Wait, doesn't Zero Trust meant no trust?

A common misconception about zero trust is that there should be no trust. Rather, the philosophy of zero trust directs us to start with zero implicit trust on an actor, move it through the process of establishing explicit trust until it reaches the required threshold, and perform continuous evaluation thereafter. The difference between imlicit trust and explicit trust in this case being that the attributes of the actor being evaluated are explicilty verified as opposed to being implicitly assumed to be valid.

Therefore any system responsible for controlling access must have a way to implement a trust algorithm. In the NIST SP-800 for Zero Trust Architecture this is described as the “thought process” of the “brain” which is the policy engine. For effective zero trust based access control, the policy engine must be able to take input from several sources. The sources can be context of the access request, attributes and history of the actor, context of the requested asset and threat intelligence. This is illustrated in the diagram below taken from the ZTA document. The weight of each component contributes to the scoring of the alogrithm which ultimately gives a binary response to allow or reject access.


Note that it is possible to run multiple iterations of trust alogrithm to arrive at usecases such as “step-up authentication” or “restricted access”. For example, the first iteration may reject access, but a condition can be triggered on rejection to enforce reauthentication. The next iteration of the trust algorithm can then factor the reauthentication and potentially allow the access. The NIST document provides further details about the trust alogrithm types.

“Show me the money”

The theory is nice, but practical implementation is what drives security forward. There are several solutions that use aspects of this trust algorithm to control access. Given below are a few practical implementations using commercially available solutions

Appgate SDP

Appgate SDP enables organizations to adopt a Zero Trust approach to network security, providing granular, context aware access control for distributed cloud and hybrid environments. Appgate SDP introduces the concept of the 6-layer trust model with separate verification steps that extend beyond just sign-in allowing further verification to be required at time of use - when an attempt is made to connect to a specific resource.

Within the Appgate SDP admin UI, you can configure the Risk Matrix as shown below. This matrix drives the access controls based on the user risk score and the sensitivity of the protected resource.

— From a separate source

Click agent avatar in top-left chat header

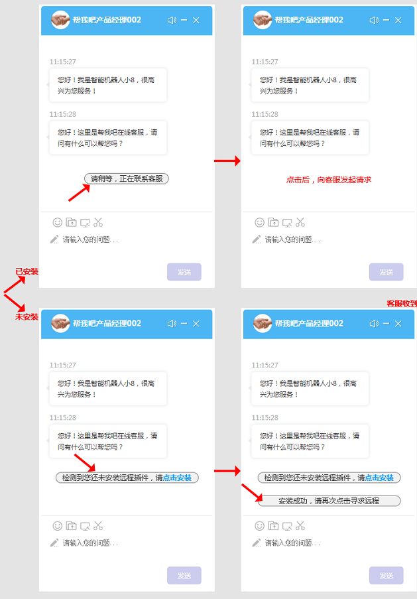click(x=61, y=20)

To configure how the user risk score is calculated, you can rely on the Appgate ZTP platform, which itself will integrate with solutions like CrowdStrike Falcon Insight, McAffee MVISION etc. You can also use user claim scripts which are small scripts that run on the SDP collective to query parameters. An example of using this would be to query the AzureAD Risky User api to determine the risk level of the user. Finally, the policy definition uses the access criteria to allow/deny access as per the rules defined. The trust algorithm for this kind of a setup in Appgate would look like this:

AzureAD and Conditional Access Policies

Conditional Access Policies in AzureAD are a set of rules that can take input from several sources to make a decision to grant/deny access. Under advanced settings, the grant access can also enforce additional controls such as preventing downloads, copy/past of data etc. Common signals that Conditional Access can take in to account when making a policy decision include the following signals:

  • User or group membership
    • Policies can be targeted to specific users and groups giving administrators fine-grained control over access.
  • IP Location information
    • Organizations can create trusted IP address ranges that can be used when making policy decisions.
    • Administrators can specify entire countries/regions IP ranges to block or allow traffic from.
  • Device
    • Users with devices of specific platforms or marked with a specific state can be used when enforcing Conditional Access policies.
    • Use filters for devices to target policies to specific devices like privileged access workstations.
  • Application
    • Users attempting to access specific applications can trigger different Conditional Access policies.
  • Real-time and calculated risk detection
    • Signals integration with Azure AD Identity Protection allows Conditional Access policies to identify risky sign-in behavior. Policies can then force users to change their password, do multi-factor authentication to reduce their risk level, or block access until an administrator takes manual action.
  • Microsoft Defender for Cloud Apps
    • Enables user application access and sessions to be monitored and controlled in real time, increasing visibility and control over access to and activities done within your cloud environment.

The trust algorithm for conditional access policies looks like this:

AzureAD Conditional Access Policies

These two solutions can also be combined by making AzureAD the Identity provider and SSO service for Appgate. This approach enables chaining of the trust algorithm and reduces the burden of security check on the downstream systems.

In conclusion…

Zero Trust is a philosophy, approach, framework and consists of reference architectures. It is not a silver bullet and certainly not a technology. However, implementing ZT is made possible and easier using the right set of technologies. If the technology cannot support a trust algorithm, cannot take input and signals from multiple sources, cannot make dynamic policy decisions, cannot perform monitoring, then it cannot truly implement a Zero Trust approach. The corollary of course is, even the right technology, if implemented without a trust algorithm, cannot deliver ZT based access control either.